◆ Information provided ◆

§ §

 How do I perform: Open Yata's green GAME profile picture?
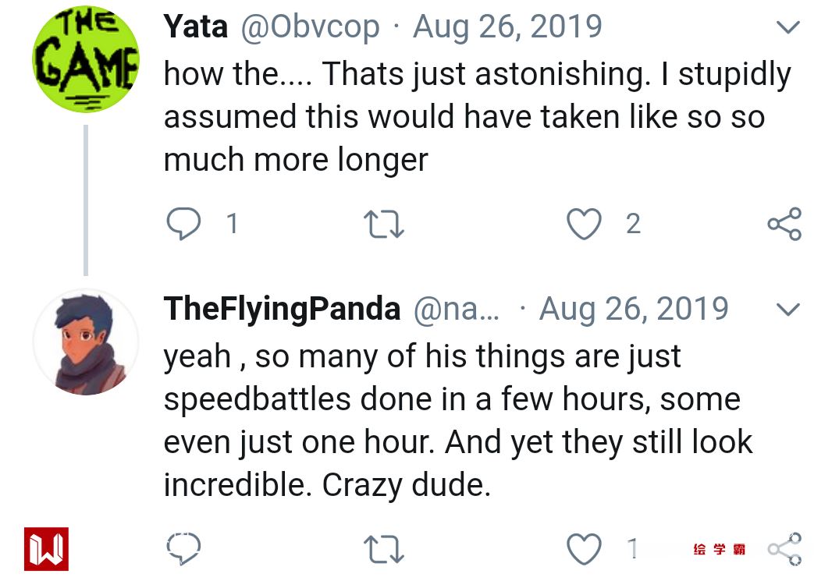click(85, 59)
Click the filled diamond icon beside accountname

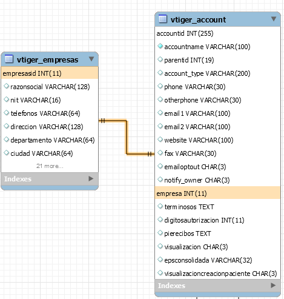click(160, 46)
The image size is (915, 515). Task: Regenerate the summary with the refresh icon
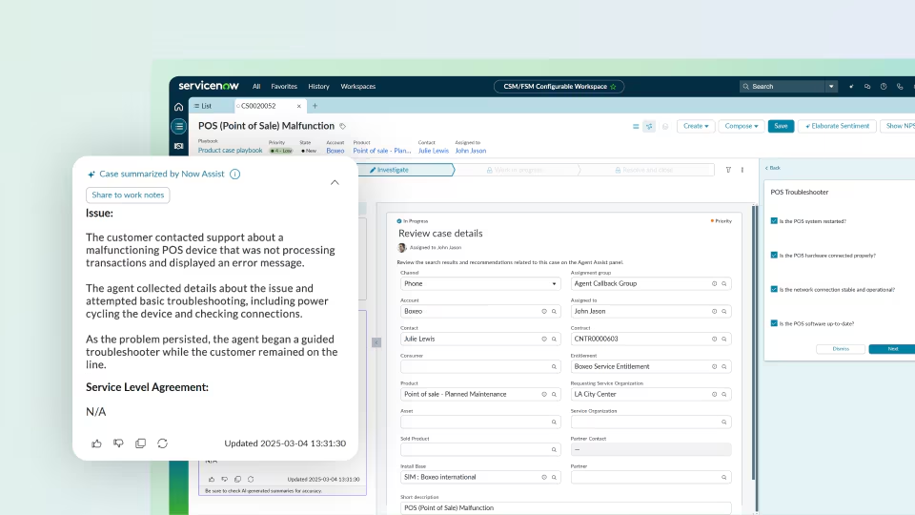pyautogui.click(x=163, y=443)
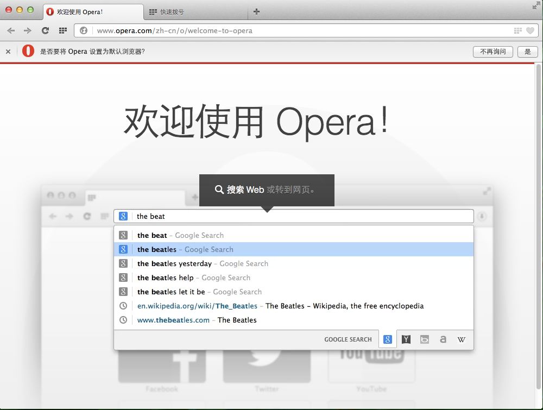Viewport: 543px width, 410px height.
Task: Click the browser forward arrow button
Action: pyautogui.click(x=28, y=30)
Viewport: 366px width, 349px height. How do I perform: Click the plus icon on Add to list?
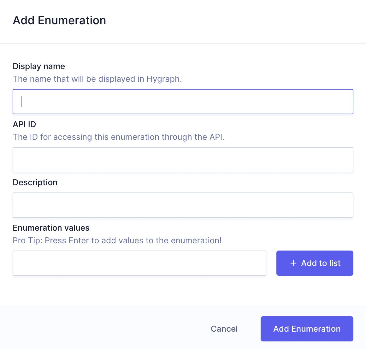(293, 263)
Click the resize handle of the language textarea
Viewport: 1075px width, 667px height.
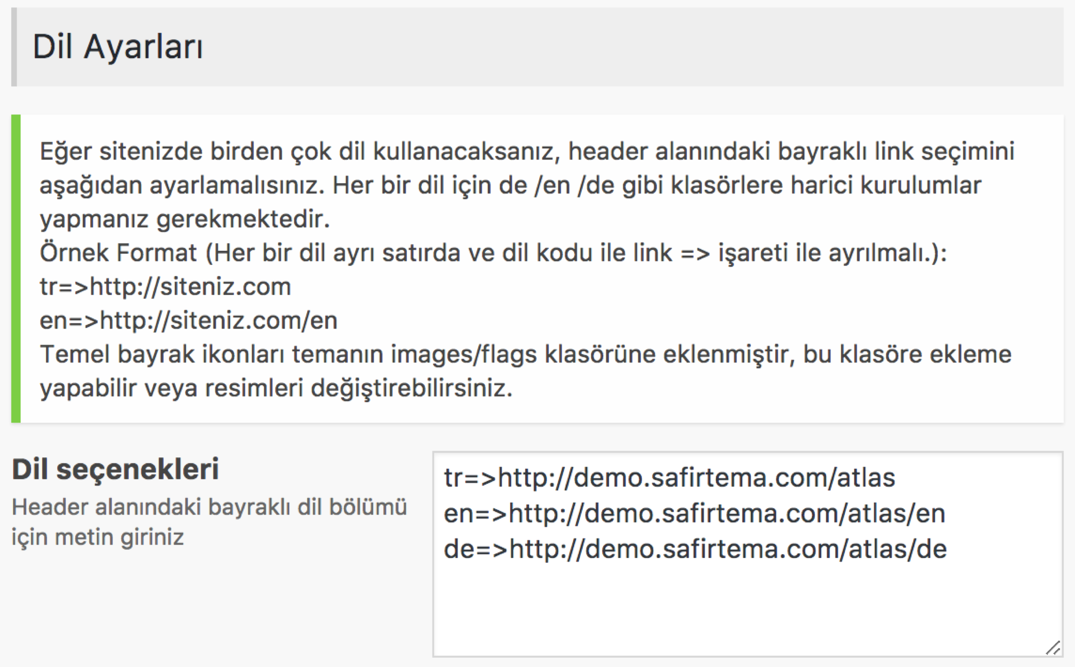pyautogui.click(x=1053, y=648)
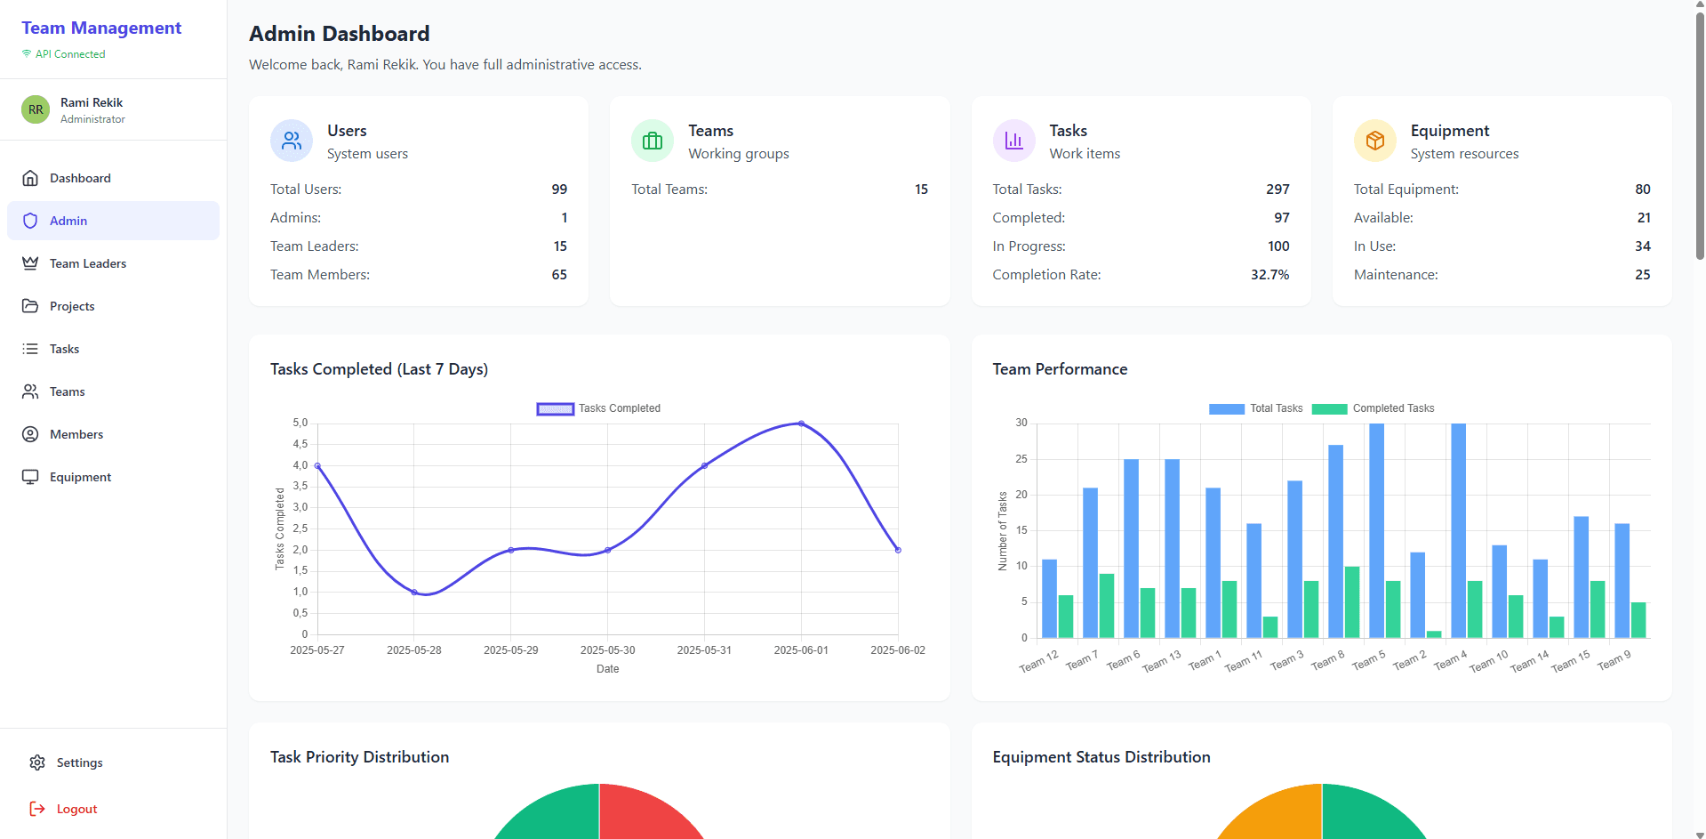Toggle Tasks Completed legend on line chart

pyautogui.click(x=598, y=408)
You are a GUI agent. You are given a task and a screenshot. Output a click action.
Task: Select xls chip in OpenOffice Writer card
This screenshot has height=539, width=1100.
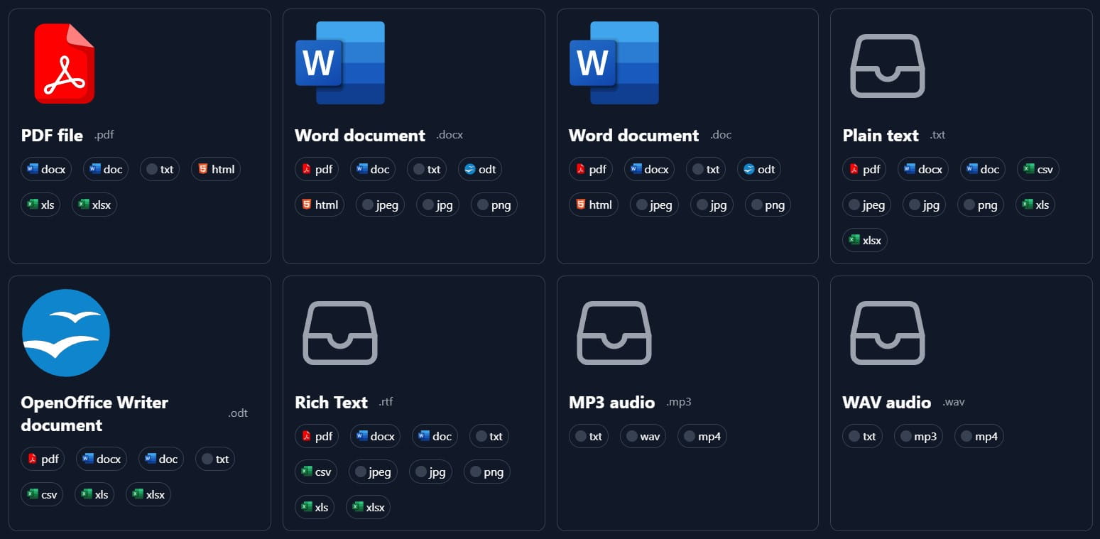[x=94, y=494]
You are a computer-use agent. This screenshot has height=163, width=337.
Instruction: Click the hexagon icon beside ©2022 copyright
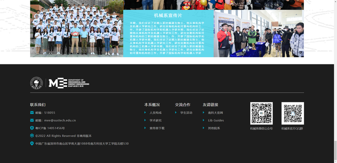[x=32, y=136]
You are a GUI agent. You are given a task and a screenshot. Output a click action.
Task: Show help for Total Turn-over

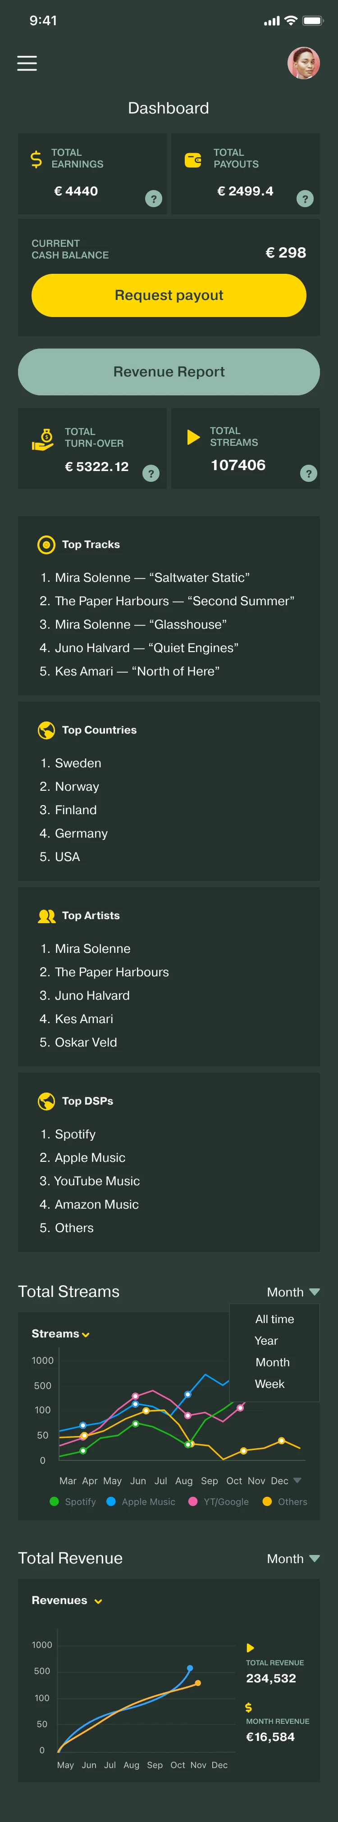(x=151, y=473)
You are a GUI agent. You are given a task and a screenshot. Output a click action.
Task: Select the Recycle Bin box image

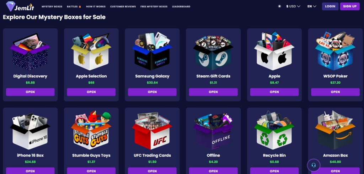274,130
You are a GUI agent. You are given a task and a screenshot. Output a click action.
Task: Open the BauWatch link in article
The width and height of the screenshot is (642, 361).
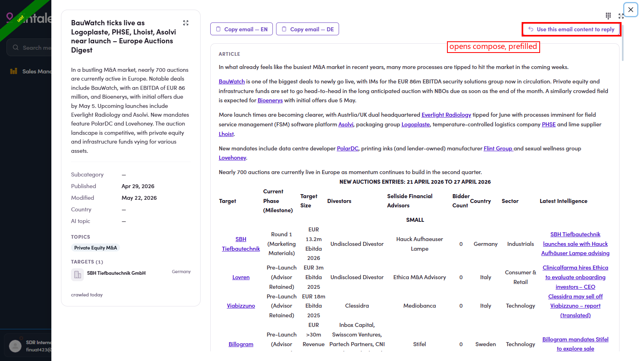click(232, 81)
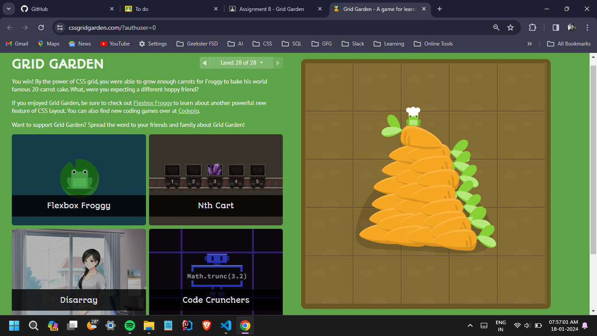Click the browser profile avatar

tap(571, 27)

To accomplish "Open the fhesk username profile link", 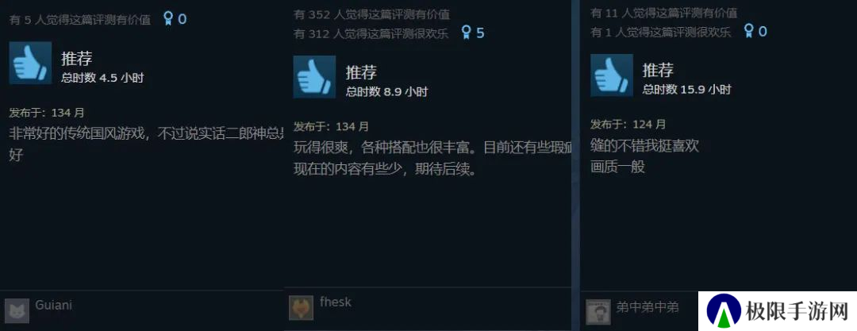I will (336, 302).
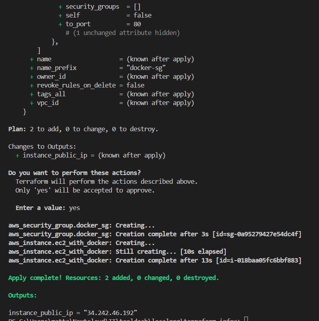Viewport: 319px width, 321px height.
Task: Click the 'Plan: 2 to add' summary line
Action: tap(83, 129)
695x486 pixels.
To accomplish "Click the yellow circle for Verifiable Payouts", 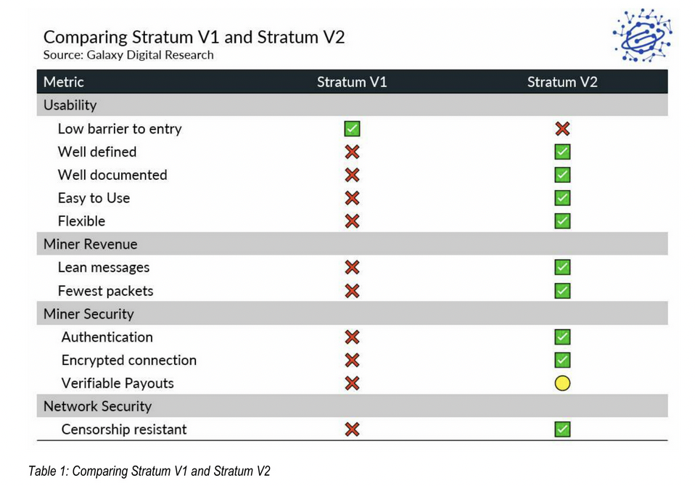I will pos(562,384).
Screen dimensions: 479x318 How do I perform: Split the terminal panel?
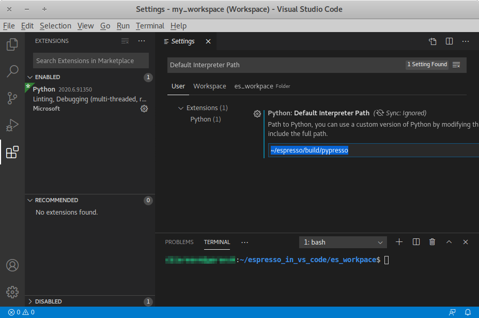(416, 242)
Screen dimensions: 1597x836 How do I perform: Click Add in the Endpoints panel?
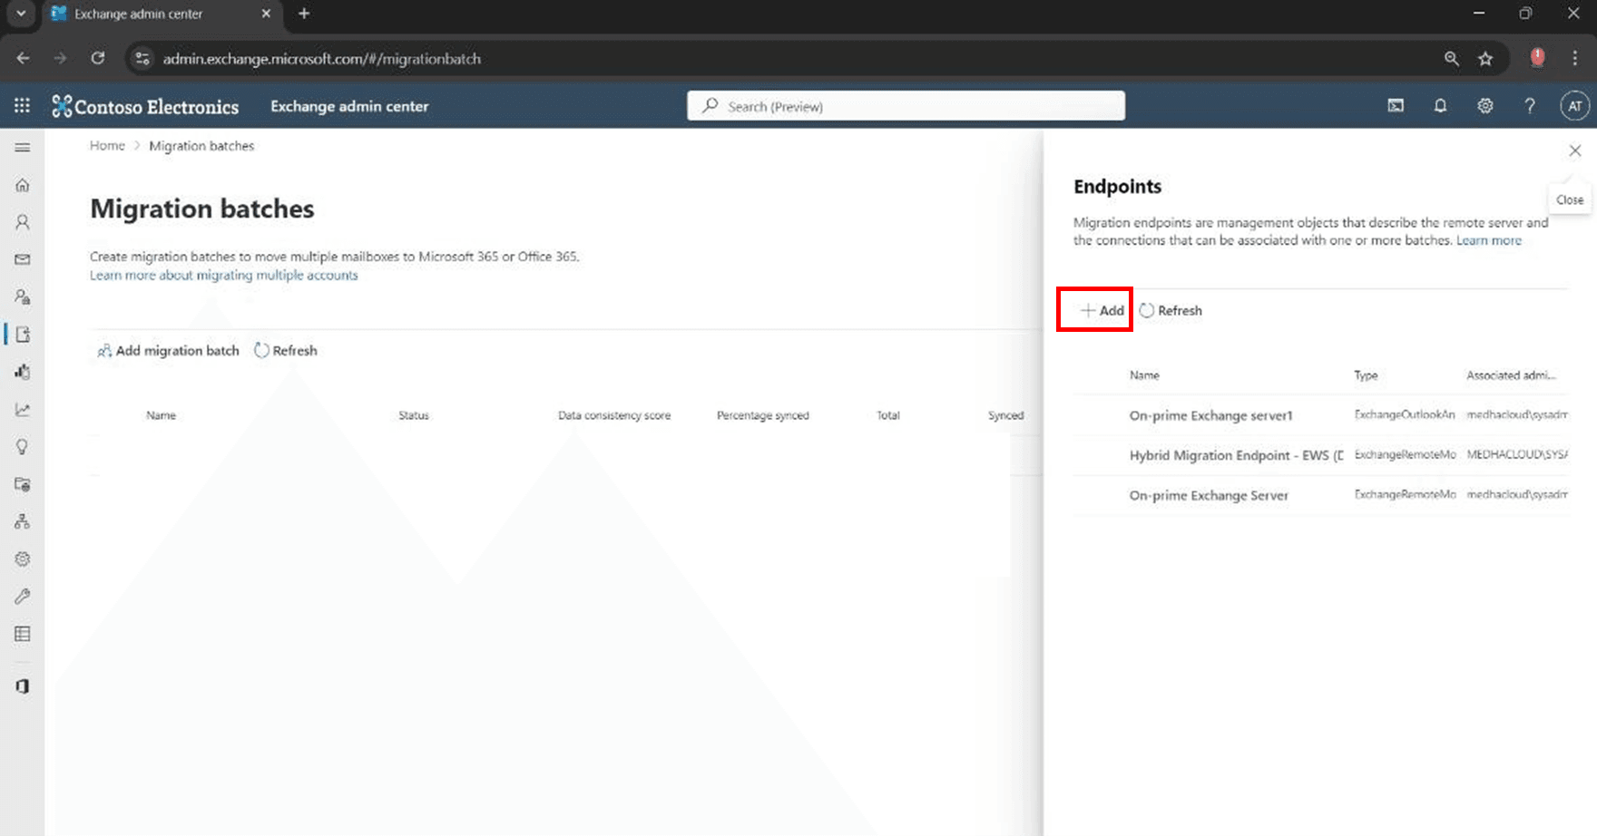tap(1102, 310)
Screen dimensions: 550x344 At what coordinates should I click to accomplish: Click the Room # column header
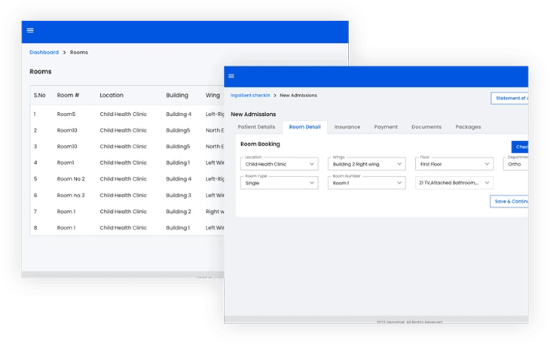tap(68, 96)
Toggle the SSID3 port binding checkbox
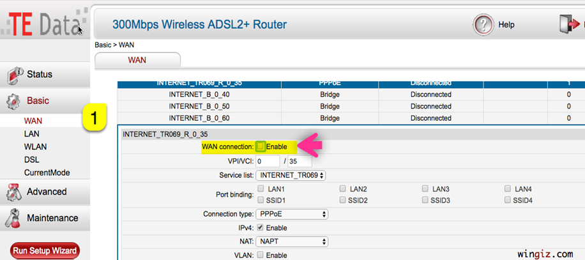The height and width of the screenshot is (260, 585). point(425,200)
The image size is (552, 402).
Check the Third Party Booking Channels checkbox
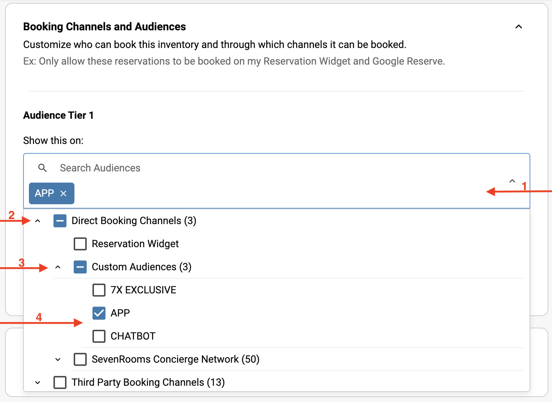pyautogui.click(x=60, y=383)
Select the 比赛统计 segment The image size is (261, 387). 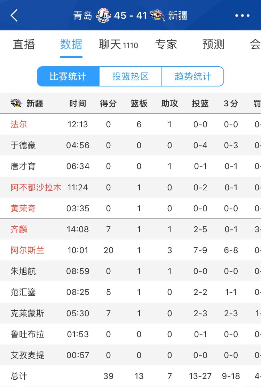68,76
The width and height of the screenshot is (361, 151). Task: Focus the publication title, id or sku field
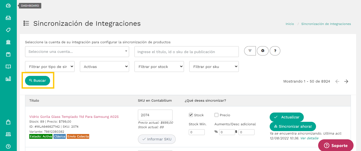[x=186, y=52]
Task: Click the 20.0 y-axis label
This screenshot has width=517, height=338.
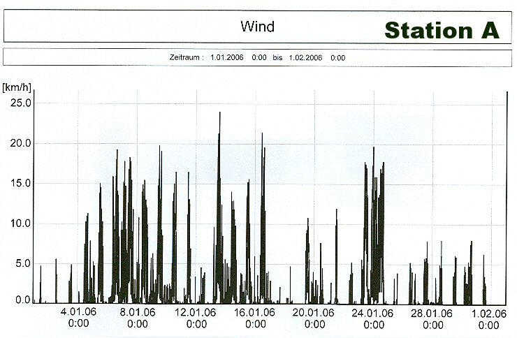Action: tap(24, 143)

§ §

◆ Exercise requirements ◆
Copy out, exactly and without pictures, each line from the one containing "Task: Click the 20.0 y-axis label" through the final line of the entries, both ends included.

◆ Finished task ◆
Task: Click the 20.0 y-axis label
This screenshot has width=517, height=338.
Action: tap(24, 143)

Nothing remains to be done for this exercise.